Task prompt - The finished copy should match every record exactly and contain no pictures.

Segment Open

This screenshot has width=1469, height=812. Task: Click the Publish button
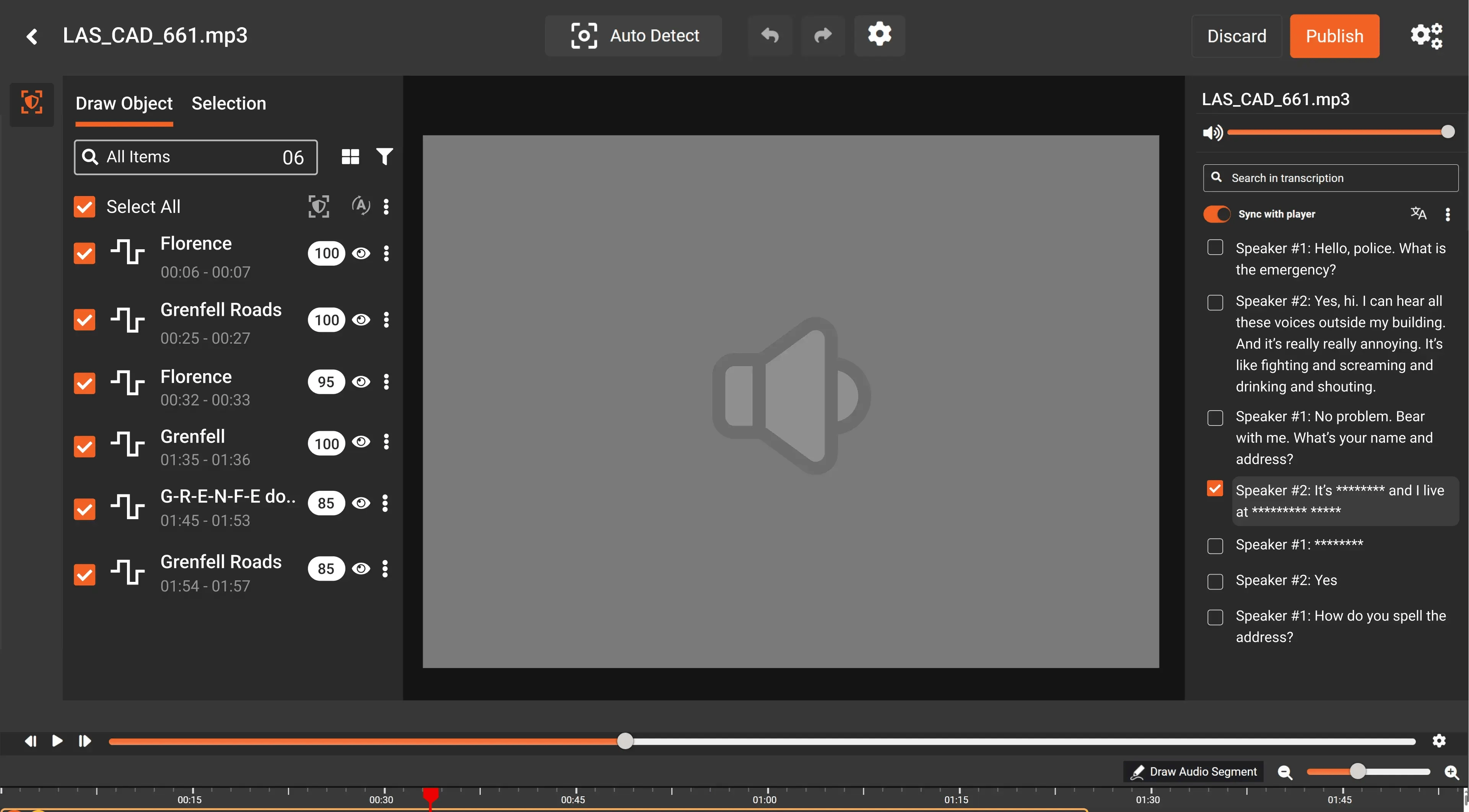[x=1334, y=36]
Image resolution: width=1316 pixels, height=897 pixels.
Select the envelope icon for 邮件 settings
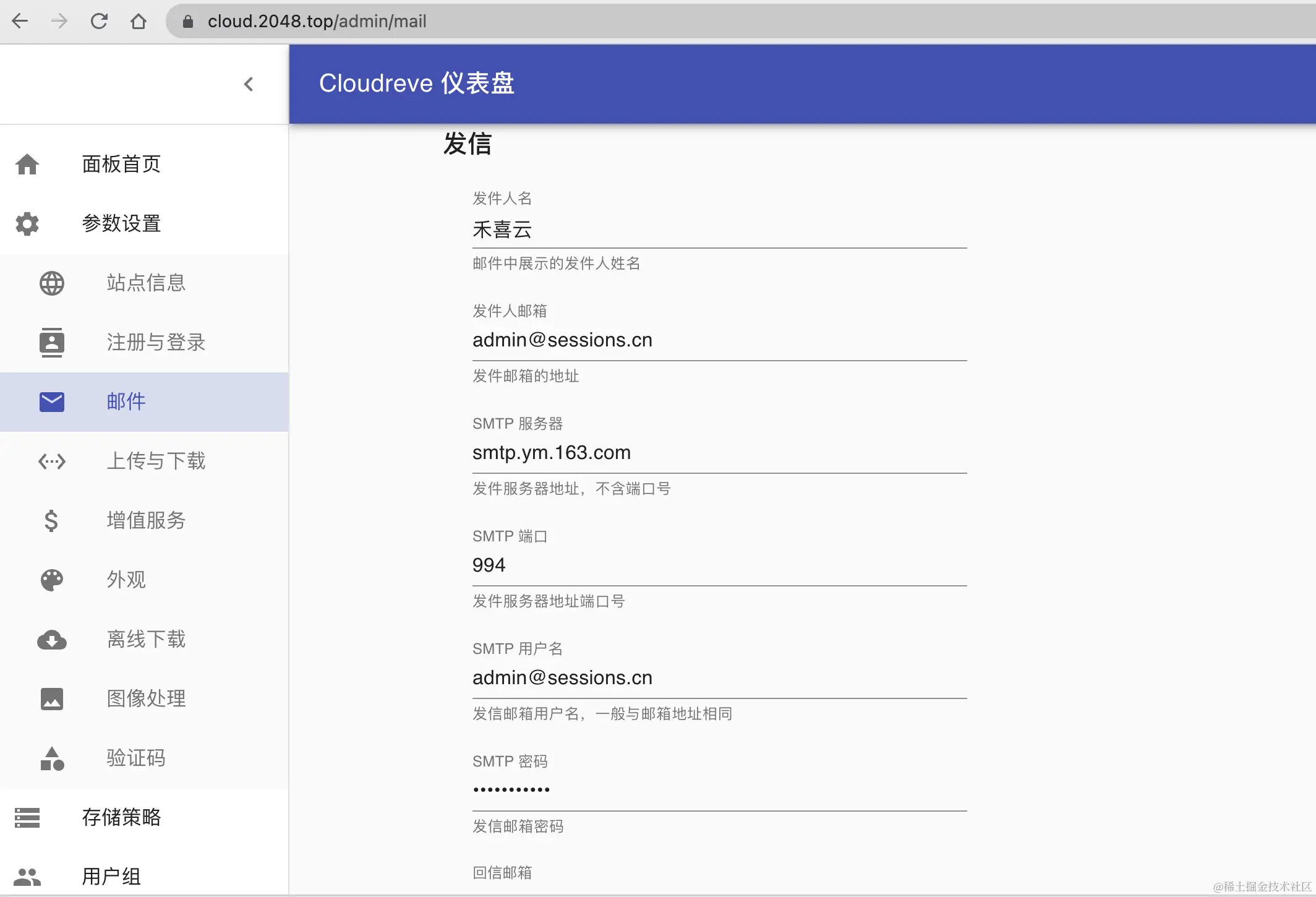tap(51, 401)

Segment Closed

Task response -
This screenshot has width=1469, height=812. Task: Click the Publish button
[x=1334, y=36]
Image resolution: width=1316 pixels, height=897 pixels.
Select the envelope icon for 邮件 settings
tap(51, 401)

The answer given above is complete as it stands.